**Problem to solve:**
Write out every line of the material below again, requests included, and shift each coordinate in the answers by adding 62 to it. Leave all other numbers unchanged.

-------- Stored records

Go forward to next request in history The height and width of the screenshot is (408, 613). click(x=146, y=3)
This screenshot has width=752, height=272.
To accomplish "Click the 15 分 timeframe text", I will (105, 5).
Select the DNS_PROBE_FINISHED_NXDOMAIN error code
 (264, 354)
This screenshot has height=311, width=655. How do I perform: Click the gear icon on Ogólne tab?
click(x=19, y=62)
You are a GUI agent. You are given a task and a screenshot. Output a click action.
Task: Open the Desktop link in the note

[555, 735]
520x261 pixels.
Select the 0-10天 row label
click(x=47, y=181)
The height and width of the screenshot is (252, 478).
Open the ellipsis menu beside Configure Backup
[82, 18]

----------------

**Response to the exercise:**
Go forward to next request in history The height and width of the screenshot is (408, 613). click(x=208, y=65)
This screenshot has width=752, height=272.
To accomplish "Click the 15 分 timeframe text", I will (167, 67).
Select the DNS_PROBE_FINISHED_NXDOMAIN error code
 (326, 416)
This screenshot has height=311, width=655. How do I perform: Click the gear icon on Ogólne tab?
click(x=81, y=124)
You are a GUI agent. You are given a task and a screenshot. Output a click action.
Task: Open the Desktop link in the note

[617, 797]
520x261 pixels.
Select the 0-10天 row label
click(x=109, y=243)
The height and width of the screenshot is (252, 478).
Open the ellipsis menu beside Configure Backup
[144, 80]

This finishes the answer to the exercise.